▸ Work task
Apart from the images, every record below must be given again without alteration.

Entries shown below:

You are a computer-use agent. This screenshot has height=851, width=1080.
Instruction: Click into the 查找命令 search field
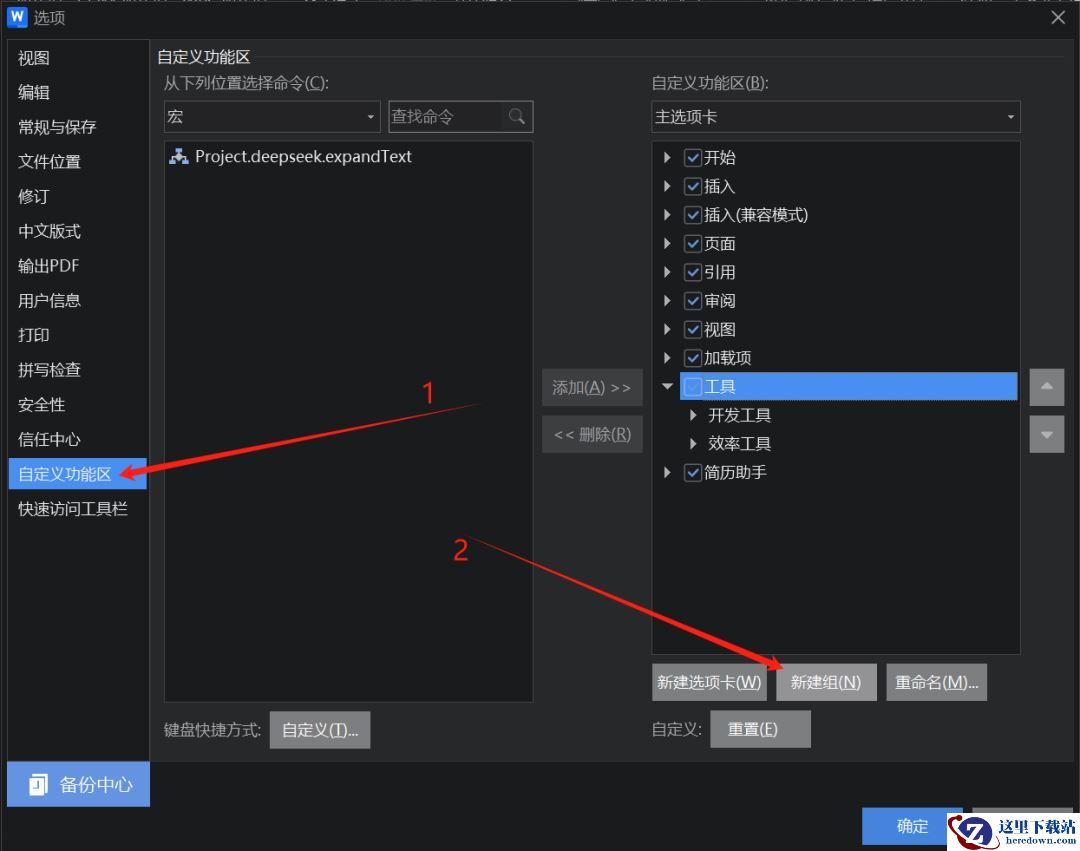coord(443,117)
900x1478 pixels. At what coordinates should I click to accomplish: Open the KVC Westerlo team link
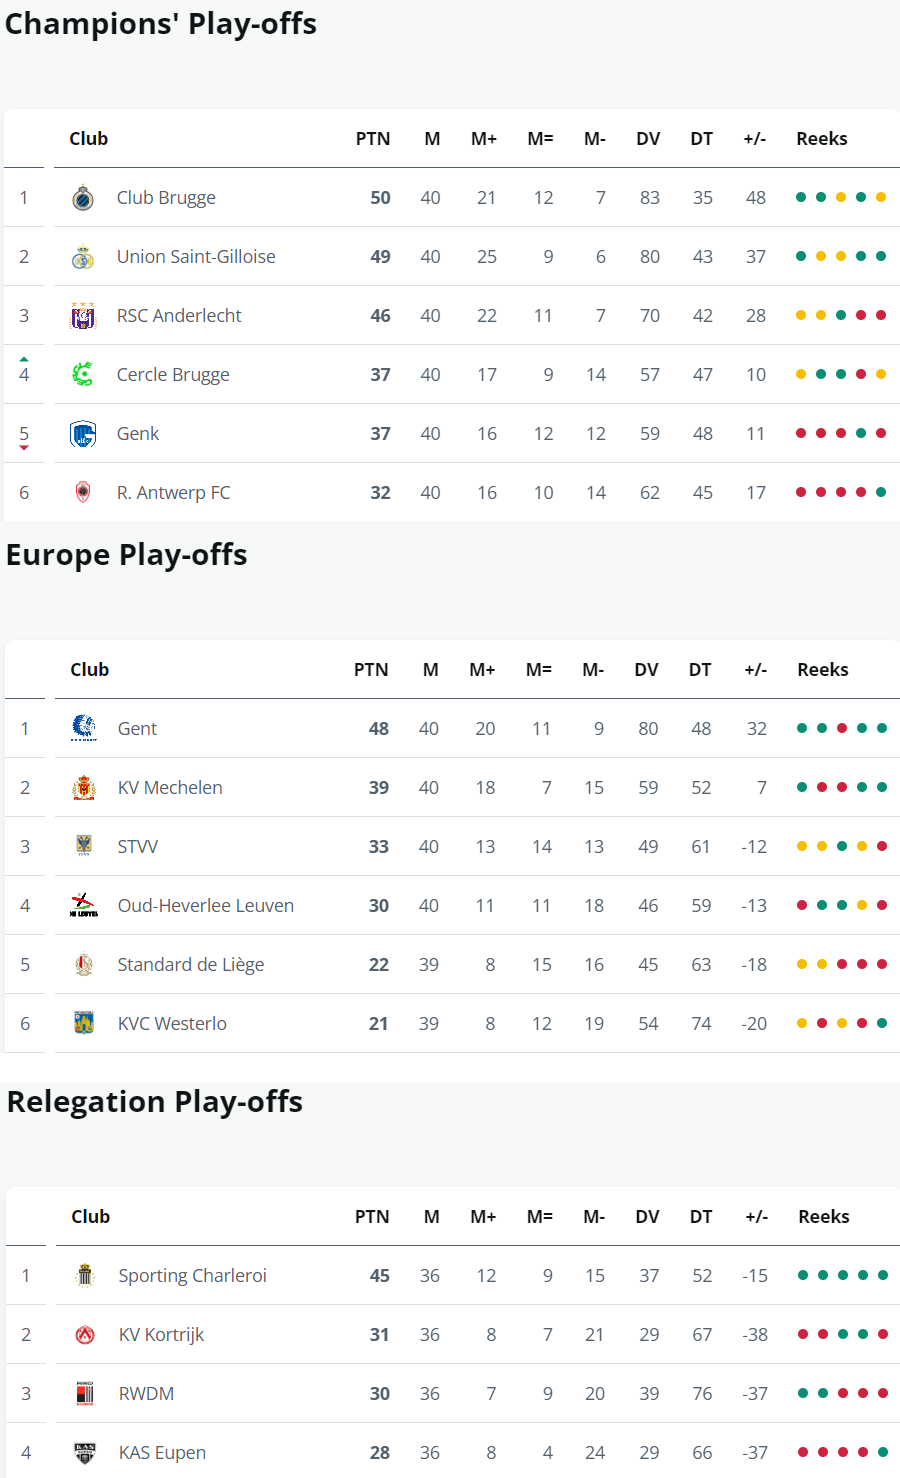tap(172, 1024)
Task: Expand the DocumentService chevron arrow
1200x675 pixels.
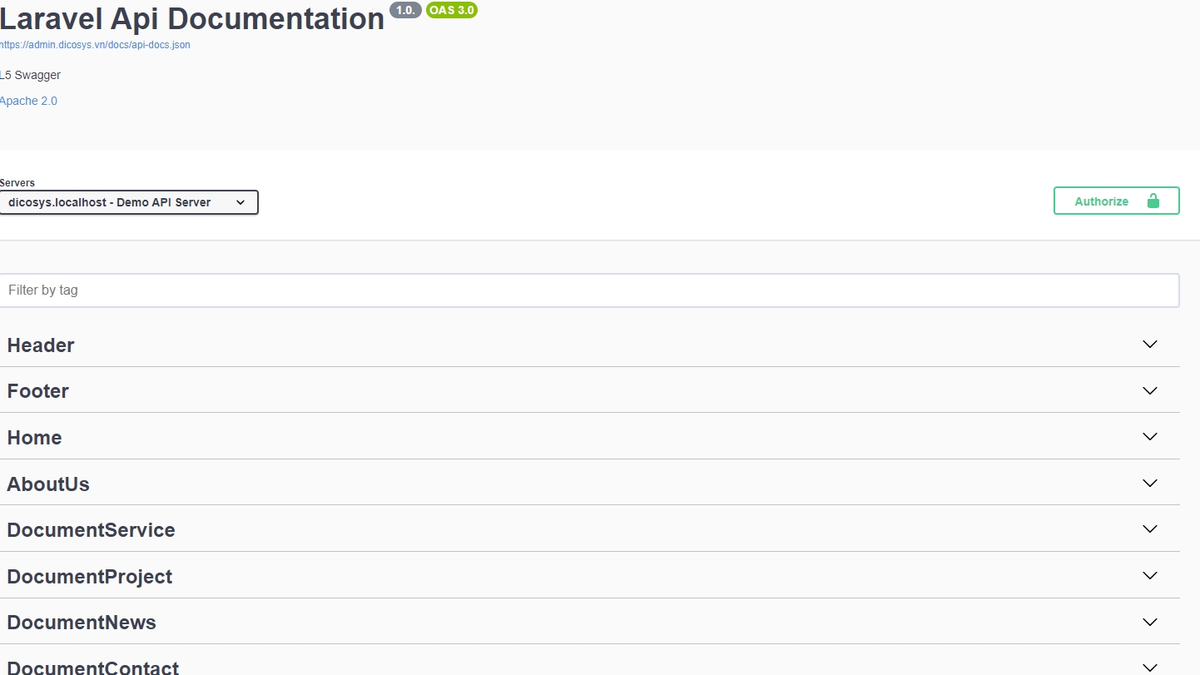Action: click(x=1150, y=529)
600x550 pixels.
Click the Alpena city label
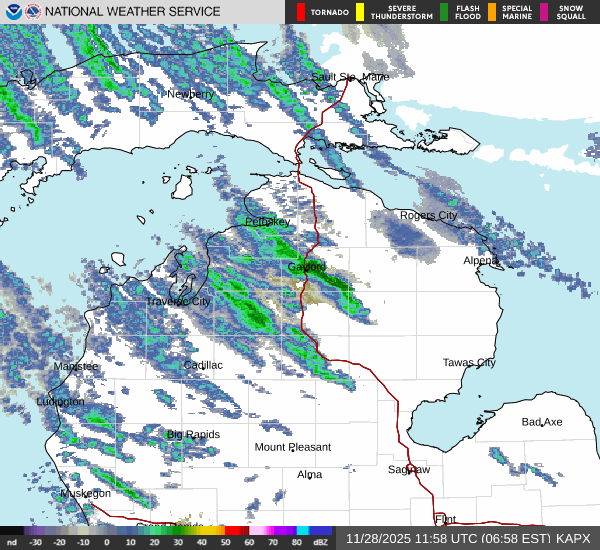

End of Entries shown.

▸ The answer
You are a computer-use agent. This screenshot has height=851, width=1080.
Instruction: Click into the 查找命令 search field
coord(443,117)
900x1478 pixels. At what coordinates should I click to accomplish: Open the KVC Westerlo team link
tap(172, 1024)
Task: Expand the DocumentService chevron arrow
1200x675 pixels.
Action: click(x=1150, y=529)
600x550 pixels.
Click the Alpena city label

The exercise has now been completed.